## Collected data

'''

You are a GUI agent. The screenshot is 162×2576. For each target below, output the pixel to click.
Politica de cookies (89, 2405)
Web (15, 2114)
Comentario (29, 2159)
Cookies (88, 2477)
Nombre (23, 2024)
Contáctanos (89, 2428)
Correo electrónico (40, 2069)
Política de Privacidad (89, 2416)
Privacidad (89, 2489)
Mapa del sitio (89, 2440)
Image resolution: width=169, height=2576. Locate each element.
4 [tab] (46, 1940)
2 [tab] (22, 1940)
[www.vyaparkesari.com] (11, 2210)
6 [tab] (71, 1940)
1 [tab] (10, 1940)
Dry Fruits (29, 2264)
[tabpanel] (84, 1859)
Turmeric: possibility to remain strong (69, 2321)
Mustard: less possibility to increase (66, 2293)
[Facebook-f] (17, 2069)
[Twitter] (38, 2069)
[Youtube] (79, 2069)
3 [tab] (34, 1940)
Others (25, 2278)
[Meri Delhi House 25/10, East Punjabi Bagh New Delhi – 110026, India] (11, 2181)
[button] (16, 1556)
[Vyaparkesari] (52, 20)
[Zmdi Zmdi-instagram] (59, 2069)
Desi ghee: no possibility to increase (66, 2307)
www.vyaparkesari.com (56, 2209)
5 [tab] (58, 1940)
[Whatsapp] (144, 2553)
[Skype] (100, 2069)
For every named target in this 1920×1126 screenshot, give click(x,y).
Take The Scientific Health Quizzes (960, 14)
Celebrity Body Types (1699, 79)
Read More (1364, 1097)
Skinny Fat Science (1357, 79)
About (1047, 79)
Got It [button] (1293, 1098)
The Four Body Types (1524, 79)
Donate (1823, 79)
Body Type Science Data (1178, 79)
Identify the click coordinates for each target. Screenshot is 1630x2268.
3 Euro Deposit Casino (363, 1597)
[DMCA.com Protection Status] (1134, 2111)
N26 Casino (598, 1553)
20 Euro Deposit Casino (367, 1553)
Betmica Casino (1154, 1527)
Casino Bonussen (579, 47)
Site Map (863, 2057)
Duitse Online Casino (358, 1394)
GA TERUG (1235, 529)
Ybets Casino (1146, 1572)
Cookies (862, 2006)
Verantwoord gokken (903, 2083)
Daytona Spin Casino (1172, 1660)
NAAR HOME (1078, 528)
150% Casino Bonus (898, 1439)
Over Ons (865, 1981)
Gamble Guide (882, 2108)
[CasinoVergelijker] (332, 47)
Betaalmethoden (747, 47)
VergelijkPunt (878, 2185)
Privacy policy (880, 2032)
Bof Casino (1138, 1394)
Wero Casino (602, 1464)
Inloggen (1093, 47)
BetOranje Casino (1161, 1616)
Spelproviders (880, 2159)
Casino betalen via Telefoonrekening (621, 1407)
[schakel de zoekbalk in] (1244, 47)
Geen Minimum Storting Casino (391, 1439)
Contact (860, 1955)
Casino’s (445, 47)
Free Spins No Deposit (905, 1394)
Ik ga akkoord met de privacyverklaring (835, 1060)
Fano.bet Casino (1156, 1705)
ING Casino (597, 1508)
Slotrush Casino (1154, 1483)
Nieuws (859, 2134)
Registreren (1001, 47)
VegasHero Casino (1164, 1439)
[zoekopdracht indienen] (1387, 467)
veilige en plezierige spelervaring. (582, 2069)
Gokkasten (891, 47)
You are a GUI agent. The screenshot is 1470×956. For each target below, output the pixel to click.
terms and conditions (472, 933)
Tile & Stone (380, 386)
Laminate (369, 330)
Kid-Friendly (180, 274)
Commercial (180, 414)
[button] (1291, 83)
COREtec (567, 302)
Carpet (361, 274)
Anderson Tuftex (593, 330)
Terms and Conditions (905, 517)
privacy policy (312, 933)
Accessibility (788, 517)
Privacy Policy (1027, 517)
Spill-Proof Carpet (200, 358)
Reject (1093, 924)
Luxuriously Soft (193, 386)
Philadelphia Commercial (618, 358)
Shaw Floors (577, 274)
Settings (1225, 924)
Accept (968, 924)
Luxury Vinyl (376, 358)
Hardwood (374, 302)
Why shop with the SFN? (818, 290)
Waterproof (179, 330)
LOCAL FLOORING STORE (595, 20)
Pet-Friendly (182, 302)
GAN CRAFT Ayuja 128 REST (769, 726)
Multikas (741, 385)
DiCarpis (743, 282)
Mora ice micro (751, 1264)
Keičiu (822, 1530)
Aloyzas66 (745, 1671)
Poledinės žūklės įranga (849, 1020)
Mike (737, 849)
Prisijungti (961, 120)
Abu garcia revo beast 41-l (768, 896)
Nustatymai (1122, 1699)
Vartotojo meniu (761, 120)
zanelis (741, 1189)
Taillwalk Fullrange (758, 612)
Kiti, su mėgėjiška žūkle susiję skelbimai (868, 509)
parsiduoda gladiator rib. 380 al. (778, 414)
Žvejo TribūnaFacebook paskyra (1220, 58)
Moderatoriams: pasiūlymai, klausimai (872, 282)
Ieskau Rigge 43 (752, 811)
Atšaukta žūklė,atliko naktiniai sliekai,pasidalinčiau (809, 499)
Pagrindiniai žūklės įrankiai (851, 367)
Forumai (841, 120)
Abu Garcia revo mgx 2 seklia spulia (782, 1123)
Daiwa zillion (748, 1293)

'''

## PROBLEM DESCRIPTION
Your output should consist solely of the lines from the beginning of the entries through the line containing "For every named", reproduced exactly.

## THE COMPLETED TASK
You are a GUI agent. The screenshot is 162×2576. For each target below, output the pixel to click.
Politica de cookies (89, 2405)
Web (15, 2114)
Comentario (29, 2159)
Cookies (88, 2477)
Nombre (23, 2024)
Contáctanos (89, 2428)
Correo electrónico (40, 2069)
Política de Privacidad (89, 2416)
Privacidad (89, 2489)
Mapa del sitio (89, 2440)
Image resolution: width=169, height=2576. Locate each element.
4 [tab] (46, 1940)
2 [tab] (22, 1940)
[www.vyaparkesari.com] (11, 2210)
6 [tab] (71, 1940)
1 [tab] (10, 1940)
Dry Fruits (29, 2264)
[tabpanel] (84, 1859)
Turmeric: possibility to remain strong (69, 2321)
Mustard: less possibility to increase (66, 2293)
[Facebook-f] (17, 2069)
[Twitter] (38, 2069)
[Youtube] (79, 2069)
3 [tab] (34, 1940)
Others (25, 2278)
[Meri Delhi House 25/10, East Punjabi Bagh New Delhi – 110026, India] (11, 2181)
[button] (16, 1556)
[Vyaparkesari] (52, 20)
[Zmdi Zmdi-instagram] (59, 2069)
Desi ghee: no possibility to increase (66, 2307)
www.vyaparkesari.com (56, 2209)
5 [tab] (58, 1940)
[Whatsapp] (144, 2553)
[Skype] (100, 2069)
For every named target in this 1920×1126 screenshot, give click(x,y).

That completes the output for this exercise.